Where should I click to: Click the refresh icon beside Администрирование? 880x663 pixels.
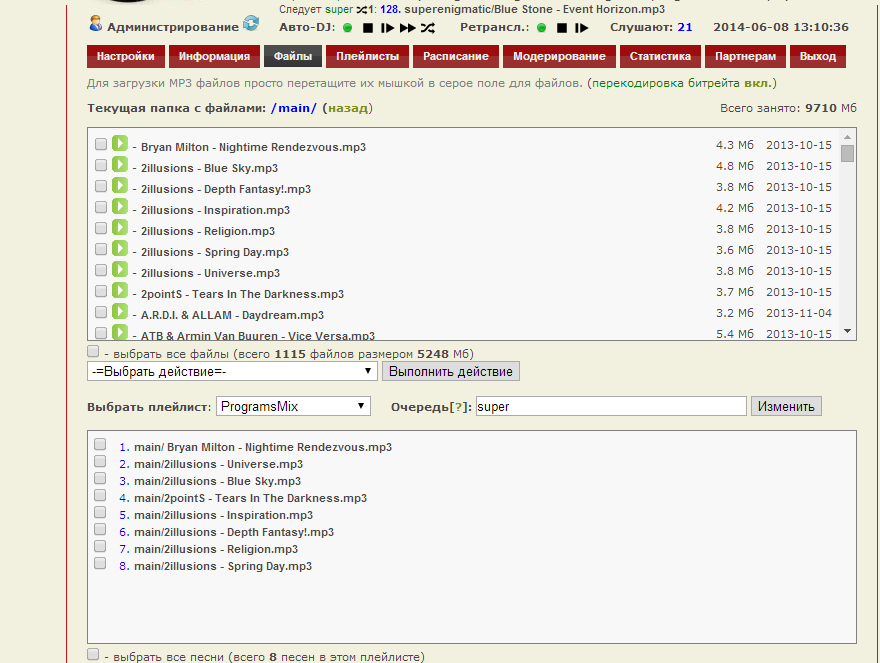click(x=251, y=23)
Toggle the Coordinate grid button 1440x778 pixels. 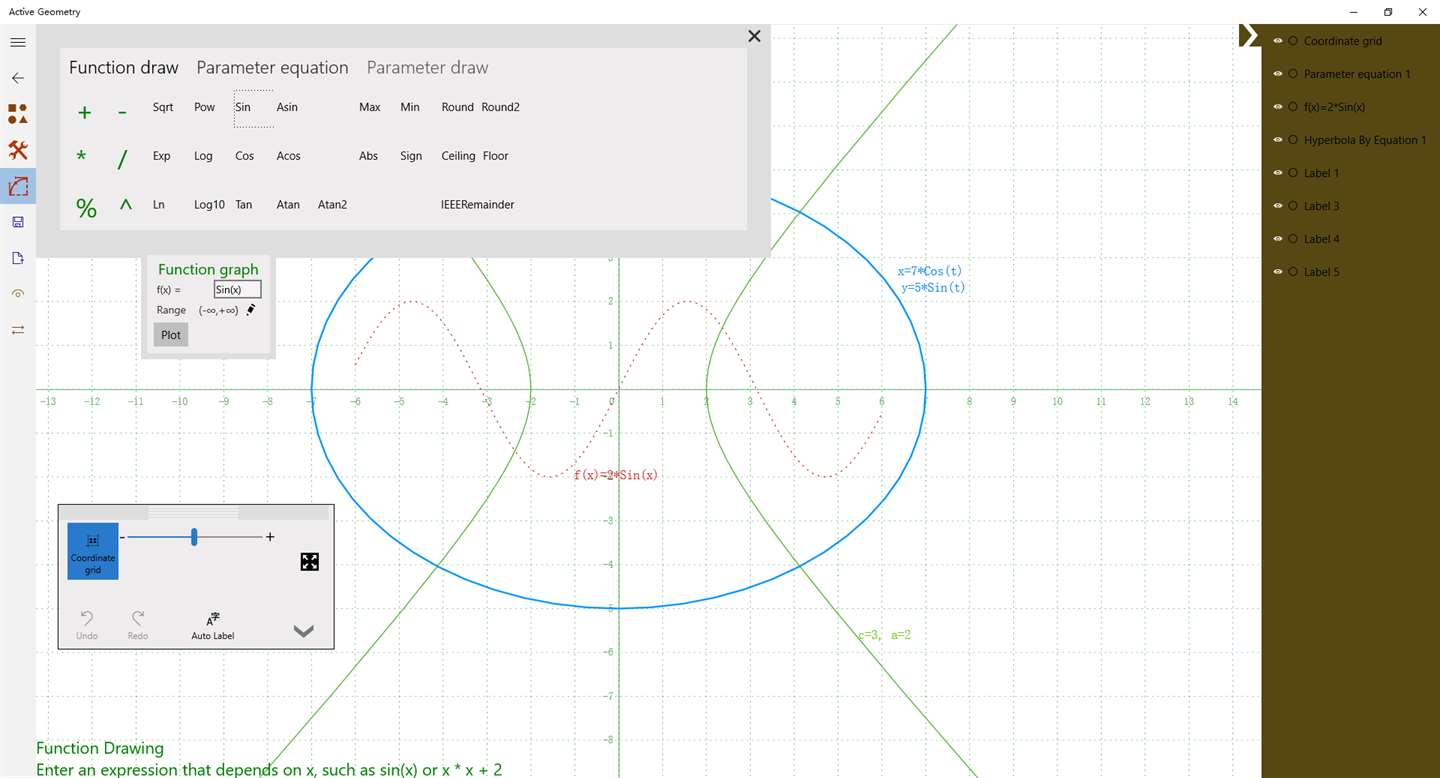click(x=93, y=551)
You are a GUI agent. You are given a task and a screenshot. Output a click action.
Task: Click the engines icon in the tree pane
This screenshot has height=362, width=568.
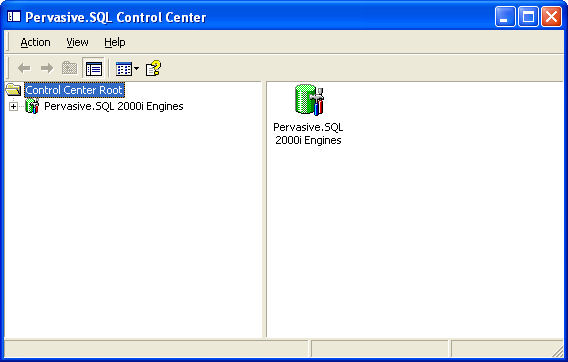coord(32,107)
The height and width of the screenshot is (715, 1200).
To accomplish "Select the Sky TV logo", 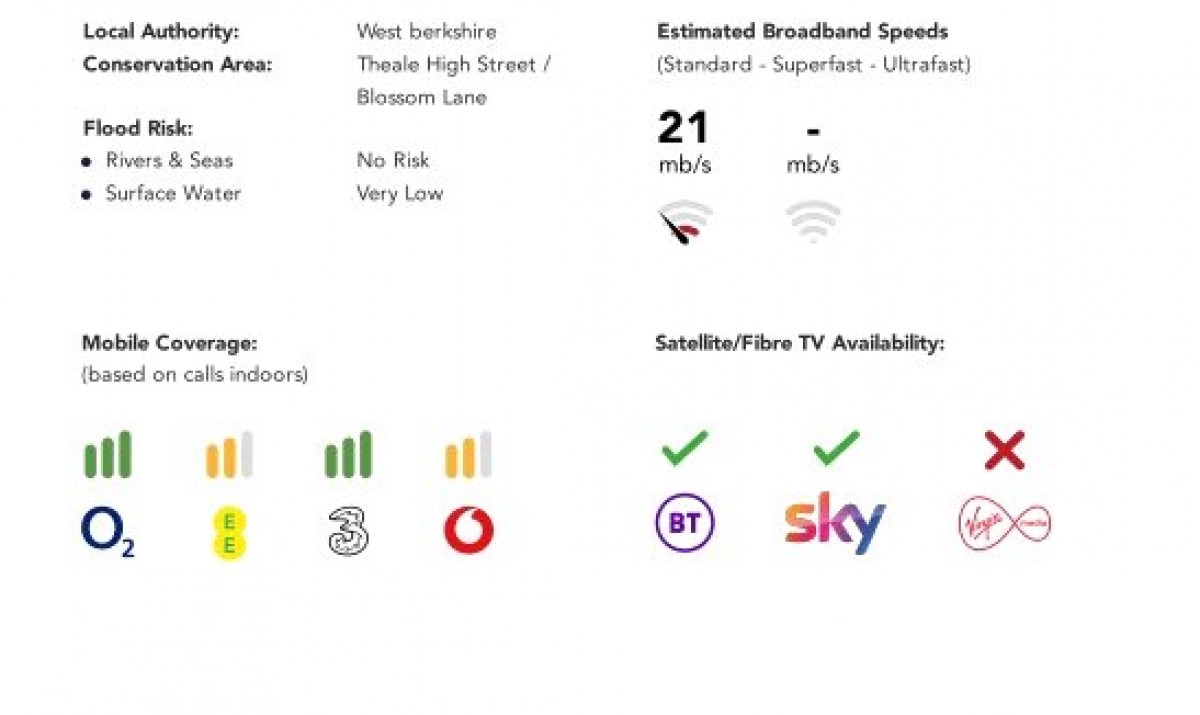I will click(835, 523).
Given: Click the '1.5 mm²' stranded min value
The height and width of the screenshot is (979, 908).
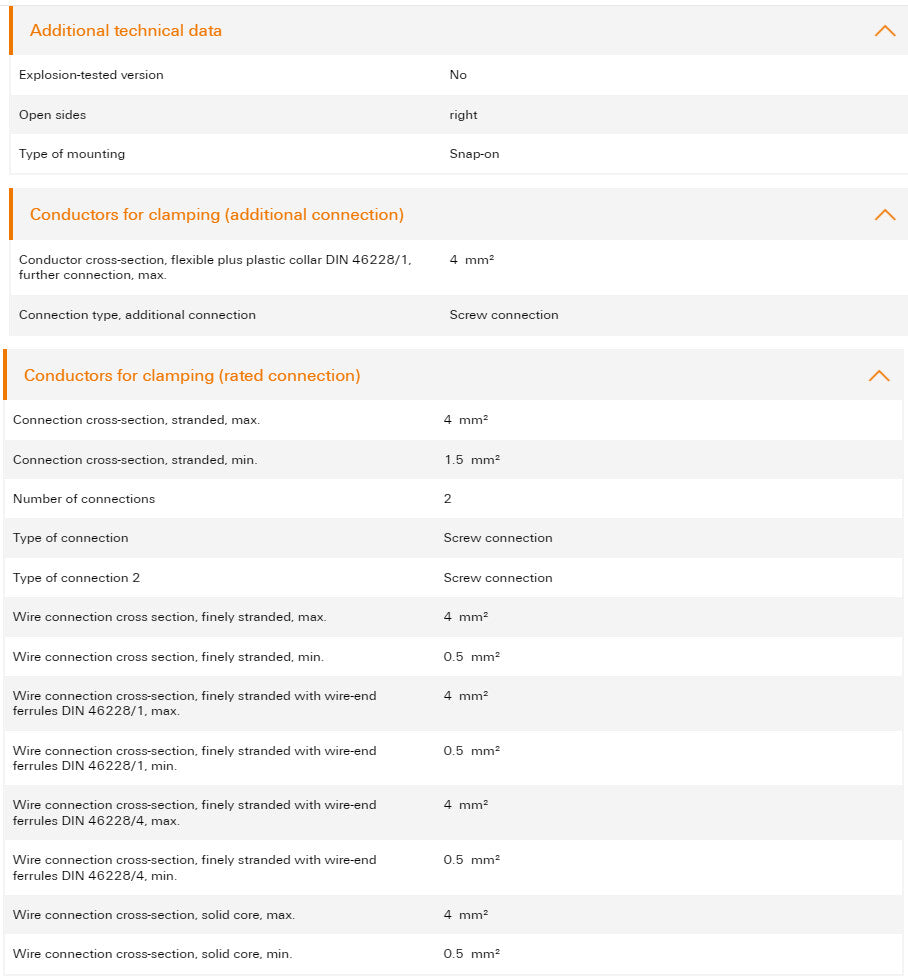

-*-

Only the lines from the one holding "Given: Click the '1.5 mm²' stranded min value" through the end of the data are to be printed, exactly as they stand and with no pictures.

> **Output of the task**:
Given: Click the '1.5 mm²' stranded min value
The height and width of the screenshot is (979, 908).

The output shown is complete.